Honors senior Taylor Goss uses his calling for music and business mindset to bring awareness to social issues. Pursuing a dual degree in music and entrepreneurship, Goss uses his studies to bridge the gap between the arts and activism. Some of his work has included learning the slide guitar and breaking genre barriers.
“I’m called toward music and an interest with policy and politics, especially coastal wetlands issues,” Goss said while working on his senior thesis focused on artist activism.
Goss joined the Honors College’s Louisiana Service and Leadership (LASAL) which is designed to confront issues affecting Louisiana, such as coastal and wetland loss. Through the program, Goss met with different majors and pushed his inclination for interdisciplinary work.
Honors College alumna Madeline Smith’s coffee table book "Louisiana Gone" piqued Goss’s interest with its collaboration of film, art, photography, interview and documentary. Smith interviewed those who lived on the receding coastline. Goss initially pitched scoring and making music for Smith’s book, but she was working on another project, "Coastal Voices."
“Coastal Voices was a big thing for me,” Goss said. “It informed what I wanted to do for my career which is naming being an artist, being a musician, who tackles social issues with his work and who is an advocate for policy and social progressive through art.”
The goal of Coastal Voices, directed by Dr. Michael Pasquier, is to investigate the land, water and people in coastal Louisiana, especially how people interact with water along the coast. Goss worked alongside Dr. Pasquier and Smith to create music for four episodes of "Coastal Voices" during his freshman year.
Wanting the sound to have a direct connection to the coast, Goss traveled to the coastline and towns that are receding rapidly, such as Leeville, La. Sounds, such as birds, water, humming boats and rustling leaves created an ambiance similar to as if one was standing in one of the towns. Goss continued to take a sound, such as a drop of water to create a possible rhythm. He combined original recording on guitar and keyboard to synthesize a soundscape, creating an engaging experience.
Dr. Pasquier, Smith and Goss have presented the project and its research methodology in classes, lectures and even at a former LSU capital campaign. Dr. Jesse Allison, an associate professor of experimental music and digital media, mentored Goss to create the soundscape and create an interactive piece that was featured at Louisiana’s State Capitol for Coastal Awareness Day.
The viewer can walk up to the photo, and the infrared sensor can sense read the field recordings of bird calls or water. As a viewer moved, various sounds from Goss’s field recordings, original composition and podcast interviewee’s stories.

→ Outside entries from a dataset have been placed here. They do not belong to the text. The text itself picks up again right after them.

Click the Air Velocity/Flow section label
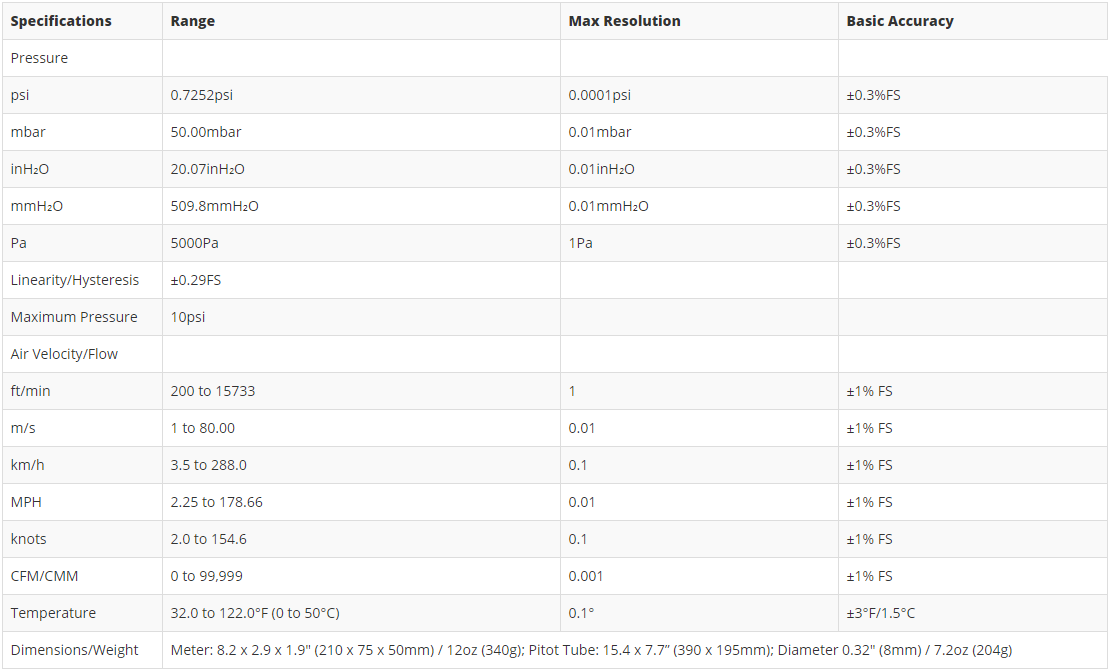Screen dimensions: 1111x671 (x=64, y=354)
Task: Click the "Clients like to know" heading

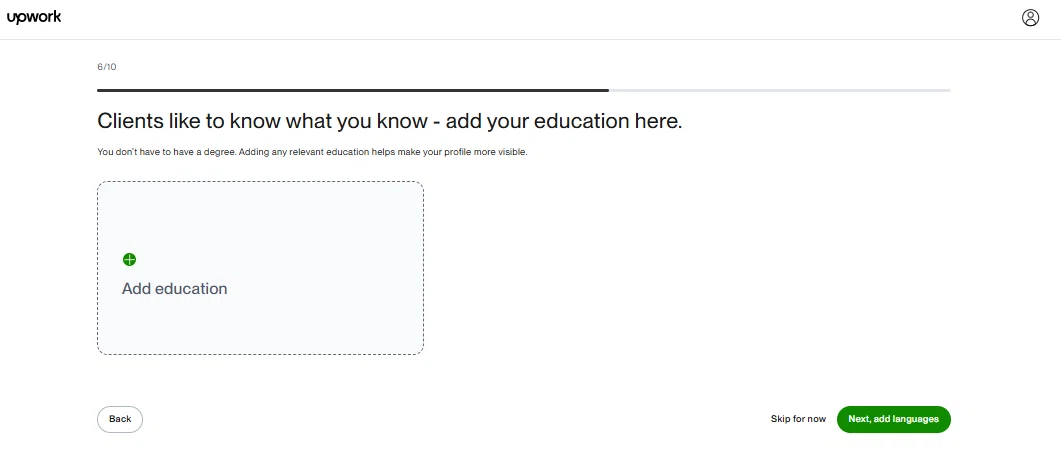Action: pyautogui.click(x=390, y=121)
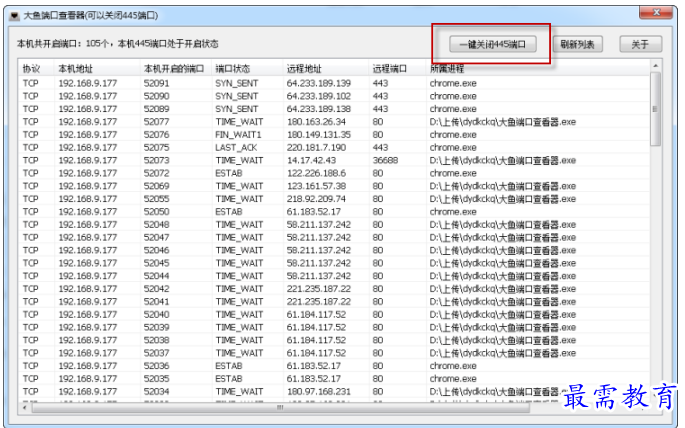Sort by the 协议 column header
This screenshot has width=685, height=428.
(32, 69)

“It’s a lot more visceral if you allow people to tell their own stories and compliment with art. Arts and policy can work together.

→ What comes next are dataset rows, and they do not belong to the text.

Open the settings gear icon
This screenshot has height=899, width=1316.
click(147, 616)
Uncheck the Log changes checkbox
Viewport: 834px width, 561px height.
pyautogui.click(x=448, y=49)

For Goss’s thesis, he is creating a podcast series inspired by the work he did with "Coastal Voices." It is a compilation of conversations with people and research on the intersection of political activism and art. He edits podcast episodes centered around interviews with activist artists about their methodologies so the public can hear their stories.

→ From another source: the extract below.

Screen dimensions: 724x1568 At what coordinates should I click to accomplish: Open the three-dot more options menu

His big questions are “Who engages in artistic activist and why? How do you communicate to the community and legislators through arts?" Goss is investigating how to convince people to understand that art is an effective medium of social communication or policy avocation, whereas it might be seen purely as entertainment most of the time.
Goss is going to pursuing a master's in music and a master's in public policy, art and social advocating.